____ Testo proposto
Può sembrare strano che manager intelligenti e di successo facciano errori macroscopici; alcuni esempi recenti e nostrani sono le vicende di aziende pubbliche come Alitalia o (ormai) ILVA, e private come Sorgenia, Benetton o Ferrari. In passato il caso più eclatante è stata la cecità di McNamara e del suo trust di cervelli di fronte all’impossibilità di vincere la guerra in VietNam; tale caso è stato ampiamente analizzato nel famoso libro The Best and the Brightest di D. Halberstam e J.McCain.
________
____ Insieme di dati
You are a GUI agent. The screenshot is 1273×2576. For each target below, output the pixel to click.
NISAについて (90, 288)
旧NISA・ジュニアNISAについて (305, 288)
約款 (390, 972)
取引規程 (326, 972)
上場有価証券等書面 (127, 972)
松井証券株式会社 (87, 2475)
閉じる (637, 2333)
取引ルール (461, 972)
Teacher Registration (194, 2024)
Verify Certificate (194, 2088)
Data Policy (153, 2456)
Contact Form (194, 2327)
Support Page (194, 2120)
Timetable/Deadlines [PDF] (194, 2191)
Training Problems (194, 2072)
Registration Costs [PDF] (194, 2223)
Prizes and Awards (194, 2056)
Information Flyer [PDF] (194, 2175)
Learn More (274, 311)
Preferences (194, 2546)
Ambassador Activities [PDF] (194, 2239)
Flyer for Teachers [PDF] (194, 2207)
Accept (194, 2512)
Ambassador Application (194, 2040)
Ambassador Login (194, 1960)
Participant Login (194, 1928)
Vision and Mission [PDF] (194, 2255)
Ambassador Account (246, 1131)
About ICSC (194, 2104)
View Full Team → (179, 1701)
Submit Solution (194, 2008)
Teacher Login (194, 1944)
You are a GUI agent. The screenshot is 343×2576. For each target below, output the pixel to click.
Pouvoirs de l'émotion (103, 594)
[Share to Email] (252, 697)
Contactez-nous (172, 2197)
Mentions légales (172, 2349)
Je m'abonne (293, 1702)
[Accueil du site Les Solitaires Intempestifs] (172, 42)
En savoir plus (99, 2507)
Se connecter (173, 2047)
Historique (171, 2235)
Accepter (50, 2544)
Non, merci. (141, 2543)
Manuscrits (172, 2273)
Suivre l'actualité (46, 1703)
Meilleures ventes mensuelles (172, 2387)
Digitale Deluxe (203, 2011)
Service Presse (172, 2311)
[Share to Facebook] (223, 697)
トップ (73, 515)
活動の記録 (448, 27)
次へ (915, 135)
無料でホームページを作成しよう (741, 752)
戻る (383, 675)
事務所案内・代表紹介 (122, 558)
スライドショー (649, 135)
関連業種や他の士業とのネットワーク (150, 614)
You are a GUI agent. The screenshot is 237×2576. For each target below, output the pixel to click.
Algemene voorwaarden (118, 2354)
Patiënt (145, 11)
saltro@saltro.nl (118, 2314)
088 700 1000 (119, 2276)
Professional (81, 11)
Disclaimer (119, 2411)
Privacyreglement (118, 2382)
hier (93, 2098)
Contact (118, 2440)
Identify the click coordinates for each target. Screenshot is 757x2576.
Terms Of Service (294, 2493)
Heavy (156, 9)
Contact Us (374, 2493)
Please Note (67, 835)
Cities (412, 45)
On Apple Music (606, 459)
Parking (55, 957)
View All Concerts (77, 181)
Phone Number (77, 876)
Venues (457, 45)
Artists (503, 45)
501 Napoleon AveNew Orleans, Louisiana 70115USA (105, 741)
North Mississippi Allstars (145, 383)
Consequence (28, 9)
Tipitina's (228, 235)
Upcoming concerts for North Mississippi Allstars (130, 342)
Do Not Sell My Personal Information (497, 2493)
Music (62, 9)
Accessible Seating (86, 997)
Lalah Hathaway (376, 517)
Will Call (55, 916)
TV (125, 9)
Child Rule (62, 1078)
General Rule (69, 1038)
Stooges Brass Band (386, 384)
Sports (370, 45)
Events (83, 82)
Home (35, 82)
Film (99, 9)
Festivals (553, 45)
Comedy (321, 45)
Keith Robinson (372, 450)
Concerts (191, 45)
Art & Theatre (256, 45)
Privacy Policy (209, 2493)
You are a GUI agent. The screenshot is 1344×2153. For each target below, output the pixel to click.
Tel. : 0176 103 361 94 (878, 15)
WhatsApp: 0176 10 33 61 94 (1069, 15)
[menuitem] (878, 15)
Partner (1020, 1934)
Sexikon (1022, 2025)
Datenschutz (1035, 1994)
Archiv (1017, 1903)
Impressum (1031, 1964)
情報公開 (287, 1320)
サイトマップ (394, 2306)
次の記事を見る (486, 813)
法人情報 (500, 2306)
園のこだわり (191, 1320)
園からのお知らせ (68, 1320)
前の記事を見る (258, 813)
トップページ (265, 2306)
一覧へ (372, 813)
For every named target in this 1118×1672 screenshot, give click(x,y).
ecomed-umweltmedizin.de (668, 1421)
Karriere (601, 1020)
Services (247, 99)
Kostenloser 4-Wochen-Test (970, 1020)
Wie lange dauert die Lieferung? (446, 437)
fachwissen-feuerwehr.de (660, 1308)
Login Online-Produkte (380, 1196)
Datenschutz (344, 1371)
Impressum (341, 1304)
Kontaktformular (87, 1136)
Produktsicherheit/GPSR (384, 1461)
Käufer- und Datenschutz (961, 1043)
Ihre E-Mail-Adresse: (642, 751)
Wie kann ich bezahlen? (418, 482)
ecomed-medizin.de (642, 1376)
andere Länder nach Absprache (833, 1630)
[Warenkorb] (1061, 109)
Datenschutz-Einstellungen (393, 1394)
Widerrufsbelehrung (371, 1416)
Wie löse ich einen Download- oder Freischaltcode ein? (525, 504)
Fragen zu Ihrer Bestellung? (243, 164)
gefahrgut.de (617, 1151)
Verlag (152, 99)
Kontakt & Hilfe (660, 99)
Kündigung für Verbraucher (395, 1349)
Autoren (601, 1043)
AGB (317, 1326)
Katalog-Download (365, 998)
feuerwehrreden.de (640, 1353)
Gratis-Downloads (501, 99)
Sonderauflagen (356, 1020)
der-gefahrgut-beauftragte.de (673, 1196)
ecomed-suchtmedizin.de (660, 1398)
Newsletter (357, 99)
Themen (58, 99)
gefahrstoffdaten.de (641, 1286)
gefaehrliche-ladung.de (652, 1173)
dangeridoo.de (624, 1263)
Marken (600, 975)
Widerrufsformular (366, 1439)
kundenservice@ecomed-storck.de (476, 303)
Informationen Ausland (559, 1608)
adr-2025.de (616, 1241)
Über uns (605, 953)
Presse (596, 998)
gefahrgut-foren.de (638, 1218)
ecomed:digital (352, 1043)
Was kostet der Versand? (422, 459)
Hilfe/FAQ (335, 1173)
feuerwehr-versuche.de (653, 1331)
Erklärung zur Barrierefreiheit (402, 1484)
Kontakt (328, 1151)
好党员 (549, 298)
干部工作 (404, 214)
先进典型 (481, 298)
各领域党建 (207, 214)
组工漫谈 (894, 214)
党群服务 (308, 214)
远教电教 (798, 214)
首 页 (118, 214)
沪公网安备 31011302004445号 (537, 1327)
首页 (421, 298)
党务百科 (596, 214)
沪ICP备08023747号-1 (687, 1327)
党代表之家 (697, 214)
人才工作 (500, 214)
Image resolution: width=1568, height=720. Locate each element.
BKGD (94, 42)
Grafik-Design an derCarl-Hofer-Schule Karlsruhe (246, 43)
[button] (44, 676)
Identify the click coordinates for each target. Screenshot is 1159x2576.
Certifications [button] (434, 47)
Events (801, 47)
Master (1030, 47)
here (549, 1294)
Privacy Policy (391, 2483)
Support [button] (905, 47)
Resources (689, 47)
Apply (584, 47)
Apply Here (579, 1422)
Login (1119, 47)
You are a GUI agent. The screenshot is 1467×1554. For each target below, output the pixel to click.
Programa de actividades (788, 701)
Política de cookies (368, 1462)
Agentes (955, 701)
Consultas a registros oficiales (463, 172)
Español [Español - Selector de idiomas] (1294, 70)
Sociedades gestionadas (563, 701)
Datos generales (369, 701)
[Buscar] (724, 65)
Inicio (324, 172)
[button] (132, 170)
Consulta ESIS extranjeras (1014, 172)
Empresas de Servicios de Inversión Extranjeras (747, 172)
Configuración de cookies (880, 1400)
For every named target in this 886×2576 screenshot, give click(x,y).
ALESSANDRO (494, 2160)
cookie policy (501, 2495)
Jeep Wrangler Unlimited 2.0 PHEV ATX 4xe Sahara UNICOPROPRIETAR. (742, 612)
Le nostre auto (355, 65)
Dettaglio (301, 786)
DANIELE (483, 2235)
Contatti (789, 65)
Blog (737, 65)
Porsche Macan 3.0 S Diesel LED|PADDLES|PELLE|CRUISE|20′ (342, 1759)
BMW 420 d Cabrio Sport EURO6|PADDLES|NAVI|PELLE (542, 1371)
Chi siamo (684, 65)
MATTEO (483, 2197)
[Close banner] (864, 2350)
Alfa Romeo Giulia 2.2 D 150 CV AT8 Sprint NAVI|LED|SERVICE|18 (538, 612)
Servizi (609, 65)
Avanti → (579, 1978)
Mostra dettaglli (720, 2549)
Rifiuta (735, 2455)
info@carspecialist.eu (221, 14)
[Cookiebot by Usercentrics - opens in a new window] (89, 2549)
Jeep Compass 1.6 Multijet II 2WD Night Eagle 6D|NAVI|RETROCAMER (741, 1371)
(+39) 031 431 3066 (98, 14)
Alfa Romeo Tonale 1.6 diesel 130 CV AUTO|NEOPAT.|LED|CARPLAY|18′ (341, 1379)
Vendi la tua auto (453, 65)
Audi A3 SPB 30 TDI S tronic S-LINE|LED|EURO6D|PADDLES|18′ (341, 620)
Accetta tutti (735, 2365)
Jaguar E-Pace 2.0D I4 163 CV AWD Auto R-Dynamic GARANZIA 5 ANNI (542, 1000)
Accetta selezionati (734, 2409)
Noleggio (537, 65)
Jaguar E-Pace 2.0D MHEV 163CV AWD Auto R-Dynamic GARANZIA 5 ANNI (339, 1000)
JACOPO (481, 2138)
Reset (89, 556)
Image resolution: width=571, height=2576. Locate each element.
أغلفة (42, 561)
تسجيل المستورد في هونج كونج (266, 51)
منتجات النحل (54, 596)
________
Consegna dell'esercizio: Prosegui il testo sugli errori dei manager di successo, riprendendo subito dopo la sua ultima frase.

Risultato dell'esercizio:
Le ragioni delle “cecità” sono sempre le stesse: eccesso di confidenza nelle proprie capacità, insofferenza rispetto alle critiche altrui, autoreferenzialità, verticismo decisionale, accettazione supina di dogmi derivati dal passato o dei vincoli posti dagli azionisti. In generale un manager o un imprenditore in gamba pensa di ragionare bene e non s’interroga sul perché egli ragioni in un certo modo e se quel modo di ragionare sia ancora adatto nel contesto competitivo attuale. Per esempio già vent’anni fa era evidente che il modello distributivo di Zara, basato su tempi brevi nel ciclo ordine e consegna, era molto più efficiente di quello di Benetton basato su cadenze annuali, ma la famiglia Benetton si sentiva invincibile e si crogiolava nella comodità di farsi pagare le forniture in anticipo dai franchisee e scaricare su di loro il peso dei saldi di fine stagione. Il tempo ha dato ragione a Zara.
Quanto più un imprenditore o un manager è bravo e tanto più c’è il rischio di errori macroscopici perché la bravura sta anche nell’esser capaci di argomentare in modo convincente persino un’idea sbagliata; è un rischio che un manager palesemente incompetente non corre.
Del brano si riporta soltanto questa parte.